§ TEKS YANG DISEDIAKAN
↓↓↓

Ahad 07 Jul 2019 16:43 WIB

Usut Rusuh 22 Mei, Polri Perlu Libatkan Tim Independen

Haris Azhar menilai penyelidikan yang dilakukan Polri sulit memenuhi objektivitas.

Rep: Rizky Suryarandika/ Red: Andri Saubani
Kadiv Humas Polri Irjen Pol M. Iqbal (tengah) didampingi Kapuspen TNI Mayjen TNI Sisriadi (kiri) dan Kasubdit 1 Dittipidum Bareskrim Polri Kombes Pol Daddy Hartadi (kanan) usai memberikan keterangan pada wartawan terkait perkembangan kericuhan 21-22 Mei 2019 di Media Center Kemenko Polhukam, Jakarta, Selasa (11/6/2019).
Foto: Antara/M Risyal Hidayat
Kadiv Humas Polri Irjen Pol M. Iqbal (tengah) didampingi Kapuspen TNI Mayjen TNI Sisriadi (kiri) dan Kasubdit 1 Dittipidum Bareskrim Polri Kombes Pol Daddy Hartadi (kanan) usai memberikan keterangan pada wartawan terkait perkembangan kericuhan 21-22 Mei 2019 di Media Center Kemenko Polhukam, Jakarta, Selasa (11/6/2019).

REPUBLIKA.CO.ID, JAKARTA -- Direktur Lokataru Haris Azhar menyarankan kasus kerusuhan 22 Mei 2019 sebaiknya ditelusuri oleh tim independen. Ia merasa penyelidikan yang dilakukan oleh Polri sulit memenuhi kriteria objektivitas.

Haris merasa tim independen bakal lebih dipercaya publik bila diisi oleh orang-orang dari berbagai lembaga dan organisasi terkait. Dengan demikian, publik tak akan berpikir bahwa hasil penyelidikan dimanipulasi oleh kepolisian.

Baca Juga

"Masalah ini harusnya ada tim yang lebih independen untuk maju menjelaskannya, enggak bisa polisi sendiri. Polisi kalau begitu namanya hanya self-claim. Boleh saja, tapi kalau mau lebih objektif harus ada pihak lain," katanya pada Republika, Ahad (7/7).

Haris meminta kepolisian lebih transparan soal proyektil peluru yang menyebabkan korban tewas. Selama ini, polisi enggan membeberkan secara rinci perihal metode penyelidikan proyektil.

↑↑↑

§ BAGIAN DATA
↓↓↓

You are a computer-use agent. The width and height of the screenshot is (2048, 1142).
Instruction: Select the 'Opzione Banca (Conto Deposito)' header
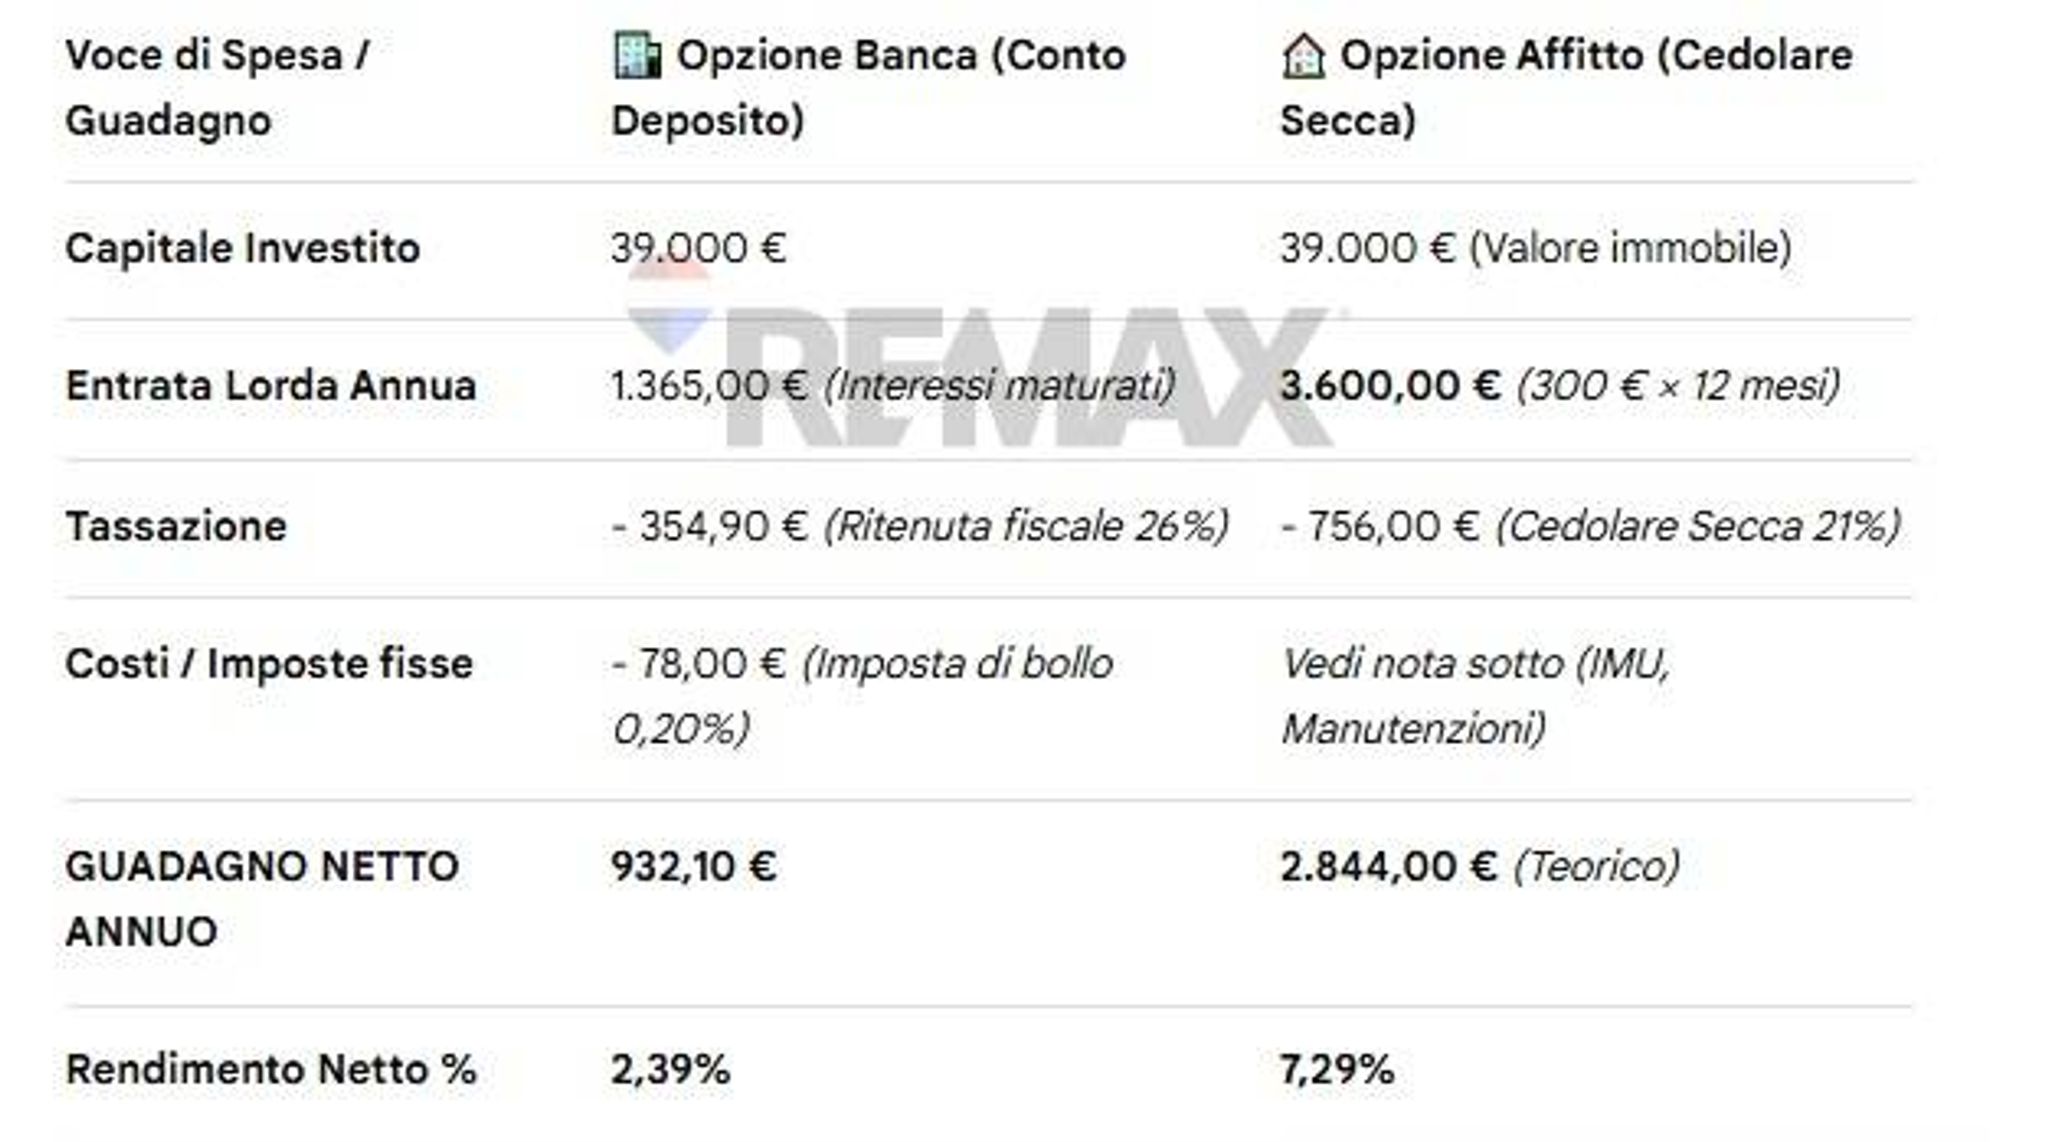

↑↑↑

§ DAFTAR TUGAS
**a)** Menurut artikel tentang kerusuhan 22 Mei, apa jabatan Haris Azhar?
**b)** Tuliskan kembali bagian artikel tentang kerusuhan 22 Mei di antara "Foto: Antara/M Risyal" dan "memenuhi kriteria objektivitas.", termasuk kedua batas itu.
**c)** Teruskan artikel tentang kerusuhan 22 Mei mulai setelah kalimat terakhirnya.
Data tersebut sama sekali tidak dipakai dalam pengerjaan ini.

§ JAWABAN TIAP TUGAS
**a)** Direktur Lokataru.

**b)**
Foto: Antara/M Risyal Hidayat
Kadiv Humas Polri Irjen Pol M. Iqbal (tengah) didampingi Kapuspen TNI Mayjen TNI Sisriadi (kiri) dan Kasubdit 1 Dittipidum Bareskrim Polri Kombes Pol Daddy Hartadi (kanan) usai memberikan keterangan pada wartawan terkait perkembangan kericuhan 21-22 Mei 2019 di Media Center Kemenko Polhukam, Jakarta, Selasa (11/6/2019).

REPUBLIKA.CO.ID, JAKARTA -- Direktur Lokataru Haris Azhar menyarankan kasus kerusuhan 22 Mei 2019 sebaiknya ditelusuri oleh tim independen. Ia merasa penyelidikan yang dilakukan oleh Polri sulit memenuhi kriteria objektivitas.

**c)**
"Proyektil pelurunya mana? proyektilnya diambil diuji secara teknologi hasilnya keluar, otentifikasinya harus ada. Itu mengakibatkan apa, dari senjata mana harus ada. Perlu ditunjukan metode (penyelidikan proyektil) yang masuk akalnya," ujarnya.

Di sisi lain, ia menyayangkan kepolisian yang belum mampu menangkap pelaku penembakan. Padahal kepolisian memiliki kemampuan personel maupun teknologi guna mengungkap kasus kejahatan.

"Kalau enggak ditangkap itu kegagalan polisi buat nangkap. Kenapa kalau proyektil dipublikaskan, tapi pas gagal nangkap orang enggak mengakui," ucapnya.

Hingga saat ini, penembak korban tewas dalam kerusuhan 22 Mei, Harun Al-Rasyid belum tertangkap. Polri mengklaim pelaku menggunakan senjata non-organik atau senjata bukan untuk keperluan militer. Hal itu diketahui dari kaliber proyektil yang ditemukan oleh penyidik Polri.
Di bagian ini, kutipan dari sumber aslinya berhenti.